GRAND RAPIDS, Mich. (WOOD) — A jury was seated in one day of selection to hear the federal case of four men accused of plotting to kidnap Gov. Gretchen Whitmer.

The men were in handcuffs as they were led into the courtroom in downtown Grand Rapids before jury selection began Tuesday morning. Two of the men, Daniel Harris and Barry Croft Jr., wore suits and ties.

Among the questions being posed to jurors: their thoughts on COVID-19 and on how Whitmer handled it.

“What about the politics of it all? Not just the governor; the mask mandate?” Judge Robert Jonker asked the jurors.

Some prospective jurors told the judge they weren’t fans of the governor or her handling of the pandemic.

“I feel like I’ve been tainted by the news media. I’m not a fan of the governor at all,” one prospective juror told the judge.

A jury of 12 jurors and six alternates was seated by shortly after 5 p.m. That was more quickly than initially expected but the judge was clearly determined to make it happen in a day. Opening statements were expected to begin Wednesday morning.

The judge said the trial could take four to six weeks, with proceedings running from about 8:30 a.m. to about 2 p.m. each day.

Security was tight after some fears that militia members might show up for the start of the trial but they were a no-show.

The suspects — Harris, Croft, Adam Fox and Brandon Caserta — were among six charged in federal court, allegedly angry enough about Whitmer’s handling of the pandemic that they wanted to kidnap her.

The trial has been a long time coming. The feds busted the plot in October 2020 — 17 months ago.

The feds say the men held firearm training sessions in Michigan and Wisconsin, headed to Whitmer’s vacation home near Elk Rapids to watch it and talked about blowing up a bridge to prevent police from following them after the kidnapping. The plan, the feds say, was to take Whitmer to Wisconsin, where they would try her for treason in a kangaroo court.

“The law enforcement let this planning and organizing and training and all the other steps go pretty much as far as they could. They went almost to the line because obviously, for a prosecutor, it’s easier, it’s sadder, but it’s easier to have a case after a crime has been committed and you’ve got the evidence of it,” Patrick Miles, the former U.S. attorney for the Western District of Michigan, said. “Here, you’ve got to find that right line where you’ve got enough evidence to bring charges, but not enough where an actual harm took place.”

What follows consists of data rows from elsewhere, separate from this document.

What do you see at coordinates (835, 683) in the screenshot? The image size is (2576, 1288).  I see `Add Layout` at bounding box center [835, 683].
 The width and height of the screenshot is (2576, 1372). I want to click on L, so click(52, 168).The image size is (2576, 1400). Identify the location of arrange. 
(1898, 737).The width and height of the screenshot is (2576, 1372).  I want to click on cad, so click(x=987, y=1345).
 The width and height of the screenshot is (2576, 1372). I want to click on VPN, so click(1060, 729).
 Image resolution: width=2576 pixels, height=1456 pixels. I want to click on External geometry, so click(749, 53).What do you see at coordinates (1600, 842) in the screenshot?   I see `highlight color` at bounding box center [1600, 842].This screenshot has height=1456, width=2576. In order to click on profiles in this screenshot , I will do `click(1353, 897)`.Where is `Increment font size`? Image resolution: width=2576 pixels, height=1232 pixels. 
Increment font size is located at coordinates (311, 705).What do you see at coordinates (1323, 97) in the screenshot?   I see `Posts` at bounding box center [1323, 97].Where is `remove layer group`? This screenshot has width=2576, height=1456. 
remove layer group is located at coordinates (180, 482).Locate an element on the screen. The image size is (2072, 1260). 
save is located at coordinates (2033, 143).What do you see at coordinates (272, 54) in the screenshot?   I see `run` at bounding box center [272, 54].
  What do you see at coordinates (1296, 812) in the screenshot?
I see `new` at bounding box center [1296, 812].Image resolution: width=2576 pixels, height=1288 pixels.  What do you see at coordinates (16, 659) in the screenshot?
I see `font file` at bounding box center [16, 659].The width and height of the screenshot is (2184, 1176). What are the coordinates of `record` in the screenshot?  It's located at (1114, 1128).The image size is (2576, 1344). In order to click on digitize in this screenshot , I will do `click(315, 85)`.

Caserta, Croft, Fox and Harris each face charges of kidnapping conspiracy. Croft, Fox and Harris are charged with conspiracy to use a weapon of mass destruction. Croft and Harris are also charged with possession of an unregistered destruction device and Harris faces an additional charge of possession of an unregistered short-barreled rifle.

“In this case, some might be more viewed as ringleaders or organizers,” Miles explained. “You could see perhaps the jury saying, oh, that charge, we don’t think there’s proof beyond a reasonable doubt, but on the other one, we do. So, you could see a splintering on that as well. You could see across the board convictions.”

The defendants will argue they were entrapped, saying that the FBI and its informants roped them into the plot. Federal prosecutors say the men were already predisposed to commit the crime, so they were not entrapped.

Prosecutors will not call three FBI agents heavily involved in the investigation as witnesses. They wanted to call two other agents who worked undercover and have them testify anonymously because they are working on other cases and because of safety concerns, but a federal judge last week ruled that if they take the stand, they must use their real names.

Two informants are expected to testify: One referred to as “Big Dan,” who will be called by the government, and another named Stephen Robeson, who the defense plans to call.

Two men arrested in connection to the plot have already pleaded guilty to federal charges. A number more face charges at the state level; all those cases are still working their way through the judicial system.

Miles expects the two who already pleaded will provide key testimony in the trial.

“We presume as part of their plea agreement that they’ve agreed to testify against their co-defendants, and so you’ll see that that testimony will be very powerful testimony because that gives inside knowledge about what was going on,” said Miles.

He added that the U.S. Attorney’s Office in Western Michigan typically has a 95% and above conviction rate. 

“The federal law enforcement know how to put a case together, they know how to investigate it, they know how to present it in the most favorable terms for the prosecution to bring a successful case,” he explained. “That’s not to say that defense won’t do its job well and that they’ll try to present the best case possible, but I think the evidence is going to be pretty, pretty heavy here.”